This is an example of humans not being (idealised) agents.

Imagine a human who has a preference to not live beyond a hundred years. However, they want to live to next year, and it's predictable that every year they are alive, they will have the same desire to survive till the next year.


This human (not a completely implausible example, I hope!) has a contradiction between their long and short term preferences. So which is accurate? It seems we could resolve these preferences in favour of the short term ("live forever") or the long term ("die after a century") preferences.

Now, at this point, maybe we could appeal to meta-preferences - what would the human themselves want, if they could choose?
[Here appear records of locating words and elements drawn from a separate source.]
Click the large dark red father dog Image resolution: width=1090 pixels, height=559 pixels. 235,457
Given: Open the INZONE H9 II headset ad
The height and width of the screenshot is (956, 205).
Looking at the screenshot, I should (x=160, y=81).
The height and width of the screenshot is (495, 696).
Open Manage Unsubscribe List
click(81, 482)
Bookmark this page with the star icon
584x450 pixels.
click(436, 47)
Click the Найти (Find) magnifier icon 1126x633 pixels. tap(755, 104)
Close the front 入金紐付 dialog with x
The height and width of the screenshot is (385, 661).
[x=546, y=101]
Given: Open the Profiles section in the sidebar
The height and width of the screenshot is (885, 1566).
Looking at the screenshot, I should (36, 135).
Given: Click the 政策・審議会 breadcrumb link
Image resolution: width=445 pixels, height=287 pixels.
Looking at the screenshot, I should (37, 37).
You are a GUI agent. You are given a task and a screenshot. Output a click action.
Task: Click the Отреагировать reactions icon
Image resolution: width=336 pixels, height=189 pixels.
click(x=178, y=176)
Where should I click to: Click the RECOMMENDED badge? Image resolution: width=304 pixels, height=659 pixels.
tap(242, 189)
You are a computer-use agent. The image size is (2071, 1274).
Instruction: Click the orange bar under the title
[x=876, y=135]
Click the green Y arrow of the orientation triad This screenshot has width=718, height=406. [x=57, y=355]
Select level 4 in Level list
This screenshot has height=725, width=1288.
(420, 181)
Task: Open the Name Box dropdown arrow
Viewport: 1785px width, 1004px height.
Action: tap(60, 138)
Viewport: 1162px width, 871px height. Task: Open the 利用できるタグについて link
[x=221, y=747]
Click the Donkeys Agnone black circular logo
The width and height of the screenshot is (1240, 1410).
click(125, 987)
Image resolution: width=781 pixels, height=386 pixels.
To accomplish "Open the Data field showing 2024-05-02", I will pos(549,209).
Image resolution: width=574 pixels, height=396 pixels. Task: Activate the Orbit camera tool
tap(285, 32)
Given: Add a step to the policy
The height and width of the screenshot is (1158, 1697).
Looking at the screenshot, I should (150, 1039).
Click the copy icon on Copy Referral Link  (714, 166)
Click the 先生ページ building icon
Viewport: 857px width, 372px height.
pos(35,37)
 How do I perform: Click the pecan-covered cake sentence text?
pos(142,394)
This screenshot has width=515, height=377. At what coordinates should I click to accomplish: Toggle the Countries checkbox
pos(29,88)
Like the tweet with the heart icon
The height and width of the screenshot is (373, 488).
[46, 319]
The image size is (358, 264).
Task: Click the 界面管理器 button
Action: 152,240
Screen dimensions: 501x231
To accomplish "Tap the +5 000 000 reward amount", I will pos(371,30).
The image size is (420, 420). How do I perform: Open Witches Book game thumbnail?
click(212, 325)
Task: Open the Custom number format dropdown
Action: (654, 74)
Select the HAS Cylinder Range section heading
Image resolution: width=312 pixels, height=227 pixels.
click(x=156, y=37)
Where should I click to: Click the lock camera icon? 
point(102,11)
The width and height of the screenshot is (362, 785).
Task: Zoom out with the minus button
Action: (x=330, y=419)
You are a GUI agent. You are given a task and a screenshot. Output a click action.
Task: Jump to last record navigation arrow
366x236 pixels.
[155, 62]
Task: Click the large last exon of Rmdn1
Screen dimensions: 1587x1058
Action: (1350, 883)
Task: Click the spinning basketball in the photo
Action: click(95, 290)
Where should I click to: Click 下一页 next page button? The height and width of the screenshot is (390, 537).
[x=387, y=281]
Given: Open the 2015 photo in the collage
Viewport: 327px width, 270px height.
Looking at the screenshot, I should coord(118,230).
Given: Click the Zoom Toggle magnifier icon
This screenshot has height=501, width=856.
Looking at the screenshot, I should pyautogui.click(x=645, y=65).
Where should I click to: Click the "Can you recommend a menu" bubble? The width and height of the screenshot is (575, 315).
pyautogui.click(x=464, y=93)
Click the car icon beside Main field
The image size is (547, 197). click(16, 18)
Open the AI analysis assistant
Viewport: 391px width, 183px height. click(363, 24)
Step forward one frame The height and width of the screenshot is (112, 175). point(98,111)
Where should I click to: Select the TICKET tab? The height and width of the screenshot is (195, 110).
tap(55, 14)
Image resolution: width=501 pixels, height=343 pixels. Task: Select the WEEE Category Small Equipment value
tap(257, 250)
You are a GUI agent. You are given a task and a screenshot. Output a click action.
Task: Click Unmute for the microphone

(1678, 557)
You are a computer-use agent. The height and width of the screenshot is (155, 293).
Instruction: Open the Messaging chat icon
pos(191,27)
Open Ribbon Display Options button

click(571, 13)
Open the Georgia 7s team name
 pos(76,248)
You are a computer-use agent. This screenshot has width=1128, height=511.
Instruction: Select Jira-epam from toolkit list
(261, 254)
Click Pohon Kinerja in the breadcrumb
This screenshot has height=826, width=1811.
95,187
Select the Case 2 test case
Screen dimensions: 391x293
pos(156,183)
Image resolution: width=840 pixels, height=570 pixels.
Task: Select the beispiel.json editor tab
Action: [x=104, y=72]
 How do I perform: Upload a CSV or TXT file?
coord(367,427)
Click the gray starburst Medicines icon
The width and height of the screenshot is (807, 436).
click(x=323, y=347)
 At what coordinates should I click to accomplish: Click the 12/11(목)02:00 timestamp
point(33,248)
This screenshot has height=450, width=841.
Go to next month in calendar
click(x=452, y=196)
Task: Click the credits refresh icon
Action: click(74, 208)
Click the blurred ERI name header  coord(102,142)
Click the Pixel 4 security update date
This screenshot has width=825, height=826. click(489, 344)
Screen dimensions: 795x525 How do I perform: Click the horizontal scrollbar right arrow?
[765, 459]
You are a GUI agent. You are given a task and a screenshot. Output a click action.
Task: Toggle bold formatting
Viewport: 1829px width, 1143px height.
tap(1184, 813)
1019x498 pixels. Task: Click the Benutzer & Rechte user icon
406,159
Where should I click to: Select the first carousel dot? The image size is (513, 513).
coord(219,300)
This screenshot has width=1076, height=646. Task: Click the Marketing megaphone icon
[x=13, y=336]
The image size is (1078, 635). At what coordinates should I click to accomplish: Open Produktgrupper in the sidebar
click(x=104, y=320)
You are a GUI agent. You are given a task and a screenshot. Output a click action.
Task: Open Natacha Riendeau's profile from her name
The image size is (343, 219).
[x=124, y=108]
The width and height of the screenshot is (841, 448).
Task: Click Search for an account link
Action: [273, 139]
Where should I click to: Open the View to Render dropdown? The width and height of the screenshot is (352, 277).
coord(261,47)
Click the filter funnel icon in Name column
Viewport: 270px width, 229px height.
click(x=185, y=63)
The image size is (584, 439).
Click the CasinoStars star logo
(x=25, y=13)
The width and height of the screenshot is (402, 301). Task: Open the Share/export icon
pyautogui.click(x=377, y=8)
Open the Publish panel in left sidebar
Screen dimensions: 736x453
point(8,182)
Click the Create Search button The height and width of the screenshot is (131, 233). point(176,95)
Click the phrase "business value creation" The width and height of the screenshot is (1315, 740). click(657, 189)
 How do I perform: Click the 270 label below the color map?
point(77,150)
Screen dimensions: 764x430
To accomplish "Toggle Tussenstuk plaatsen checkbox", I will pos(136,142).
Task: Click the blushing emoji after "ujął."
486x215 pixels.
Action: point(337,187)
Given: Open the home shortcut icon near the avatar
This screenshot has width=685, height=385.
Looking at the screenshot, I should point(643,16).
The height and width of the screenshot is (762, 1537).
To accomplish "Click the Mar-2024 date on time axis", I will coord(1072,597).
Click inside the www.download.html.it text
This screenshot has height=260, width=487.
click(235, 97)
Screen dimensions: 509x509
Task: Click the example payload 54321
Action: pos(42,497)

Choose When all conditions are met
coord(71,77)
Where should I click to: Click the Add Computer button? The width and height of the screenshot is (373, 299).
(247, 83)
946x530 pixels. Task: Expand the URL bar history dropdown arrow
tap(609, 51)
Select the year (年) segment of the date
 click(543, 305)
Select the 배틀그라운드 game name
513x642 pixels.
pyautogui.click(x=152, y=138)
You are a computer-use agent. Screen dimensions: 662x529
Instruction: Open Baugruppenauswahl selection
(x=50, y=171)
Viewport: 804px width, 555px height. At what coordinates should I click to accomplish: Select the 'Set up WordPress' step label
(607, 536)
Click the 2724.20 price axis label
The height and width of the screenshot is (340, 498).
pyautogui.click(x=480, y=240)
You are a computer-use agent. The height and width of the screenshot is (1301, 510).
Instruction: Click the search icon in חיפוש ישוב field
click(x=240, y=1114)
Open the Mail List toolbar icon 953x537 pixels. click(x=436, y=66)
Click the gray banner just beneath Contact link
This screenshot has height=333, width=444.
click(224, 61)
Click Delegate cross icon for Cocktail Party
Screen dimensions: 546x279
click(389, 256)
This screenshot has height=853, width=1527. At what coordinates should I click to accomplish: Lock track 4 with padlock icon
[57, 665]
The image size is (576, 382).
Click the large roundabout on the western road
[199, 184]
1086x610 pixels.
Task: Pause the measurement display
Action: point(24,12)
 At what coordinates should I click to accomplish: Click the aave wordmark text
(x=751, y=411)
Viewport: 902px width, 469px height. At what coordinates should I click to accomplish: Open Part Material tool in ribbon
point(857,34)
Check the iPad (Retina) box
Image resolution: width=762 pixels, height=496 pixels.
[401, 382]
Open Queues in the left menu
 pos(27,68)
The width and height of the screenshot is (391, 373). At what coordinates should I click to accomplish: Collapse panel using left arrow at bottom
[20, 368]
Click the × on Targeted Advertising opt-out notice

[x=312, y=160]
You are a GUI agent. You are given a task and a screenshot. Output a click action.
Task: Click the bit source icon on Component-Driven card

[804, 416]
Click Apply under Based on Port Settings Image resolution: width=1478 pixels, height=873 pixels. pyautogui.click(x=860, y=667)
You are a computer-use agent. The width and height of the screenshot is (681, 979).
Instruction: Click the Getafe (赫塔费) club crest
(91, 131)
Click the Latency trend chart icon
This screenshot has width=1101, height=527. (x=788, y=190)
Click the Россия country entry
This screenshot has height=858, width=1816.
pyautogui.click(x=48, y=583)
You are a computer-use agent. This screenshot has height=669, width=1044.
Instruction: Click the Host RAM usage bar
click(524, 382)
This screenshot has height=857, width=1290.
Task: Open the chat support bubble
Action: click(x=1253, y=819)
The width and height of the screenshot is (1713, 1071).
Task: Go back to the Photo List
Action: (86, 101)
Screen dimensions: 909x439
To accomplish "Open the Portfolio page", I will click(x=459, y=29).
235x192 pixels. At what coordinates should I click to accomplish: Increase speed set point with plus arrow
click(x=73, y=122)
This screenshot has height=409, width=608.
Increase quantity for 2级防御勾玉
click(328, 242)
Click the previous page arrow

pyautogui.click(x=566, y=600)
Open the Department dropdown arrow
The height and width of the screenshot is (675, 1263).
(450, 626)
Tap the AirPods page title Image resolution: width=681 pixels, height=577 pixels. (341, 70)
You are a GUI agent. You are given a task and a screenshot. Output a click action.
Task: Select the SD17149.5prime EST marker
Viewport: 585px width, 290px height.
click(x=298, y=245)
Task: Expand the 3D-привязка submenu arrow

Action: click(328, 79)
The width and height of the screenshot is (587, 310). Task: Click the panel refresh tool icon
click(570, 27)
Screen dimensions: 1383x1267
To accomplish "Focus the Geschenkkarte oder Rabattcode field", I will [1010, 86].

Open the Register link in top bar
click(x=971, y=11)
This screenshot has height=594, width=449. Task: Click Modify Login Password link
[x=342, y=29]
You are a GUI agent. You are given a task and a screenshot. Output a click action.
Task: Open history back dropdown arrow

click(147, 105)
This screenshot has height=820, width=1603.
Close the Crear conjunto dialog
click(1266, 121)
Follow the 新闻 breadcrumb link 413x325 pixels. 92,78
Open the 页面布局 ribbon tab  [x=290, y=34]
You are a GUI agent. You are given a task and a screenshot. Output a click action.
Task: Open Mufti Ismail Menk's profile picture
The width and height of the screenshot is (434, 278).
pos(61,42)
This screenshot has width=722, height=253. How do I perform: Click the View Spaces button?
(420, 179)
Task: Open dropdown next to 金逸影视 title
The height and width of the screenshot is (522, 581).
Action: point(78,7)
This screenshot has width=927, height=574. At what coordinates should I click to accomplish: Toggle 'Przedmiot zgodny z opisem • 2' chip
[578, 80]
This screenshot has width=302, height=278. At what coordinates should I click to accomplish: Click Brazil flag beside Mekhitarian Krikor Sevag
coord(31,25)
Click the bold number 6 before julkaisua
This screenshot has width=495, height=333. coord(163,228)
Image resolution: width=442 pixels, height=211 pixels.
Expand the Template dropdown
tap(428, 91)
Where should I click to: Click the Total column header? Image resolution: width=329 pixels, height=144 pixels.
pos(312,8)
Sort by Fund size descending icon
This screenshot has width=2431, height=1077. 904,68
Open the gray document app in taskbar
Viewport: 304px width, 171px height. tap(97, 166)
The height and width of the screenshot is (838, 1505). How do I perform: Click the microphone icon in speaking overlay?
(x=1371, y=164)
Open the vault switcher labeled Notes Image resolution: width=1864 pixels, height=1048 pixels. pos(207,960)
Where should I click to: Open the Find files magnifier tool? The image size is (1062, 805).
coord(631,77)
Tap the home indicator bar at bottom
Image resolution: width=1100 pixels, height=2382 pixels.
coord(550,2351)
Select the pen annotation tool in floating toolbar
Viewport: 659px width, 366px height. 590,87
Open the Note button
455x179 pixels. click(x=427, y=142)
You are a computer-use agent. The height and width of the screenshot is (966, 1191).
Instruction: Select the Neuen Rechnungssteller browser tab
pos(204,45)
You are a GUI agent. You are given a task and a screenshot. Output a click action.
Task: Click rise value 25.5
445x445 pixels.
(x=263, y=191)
But often these meta-preferences are un- or under-formed, and can be influenced by how the question or debate is framed.

Specifically, suppose we are scheduling this human's agenda. We have the choice of making them meet one of two philosophers (not meeting anyone is not an option). If they meet Professor R. T. Long, he will advise them to follow long term preferences. If instead, they meet Paul Kurtz, he will advise them to pay attention their short term preferences. Whichever one they meet, they will argue for a while and will then settle on the recommended preference resolution. And then they will not change that, whoever they meet subsequently.

Since we are doing the scheduling, we effectively control the human's meta-preferences on this issue. What should we do? And what principles should we use to do so? We are trying to maximise human preferences, but we can also control what they are (and have to control what they are, though our choice of which philosopher they meet first).

It's clear that this can apply to AIs: if they are simultaneously aiding humans as well as learning their preferences, they will have multiple opportunities to do this sort of preference-shaping.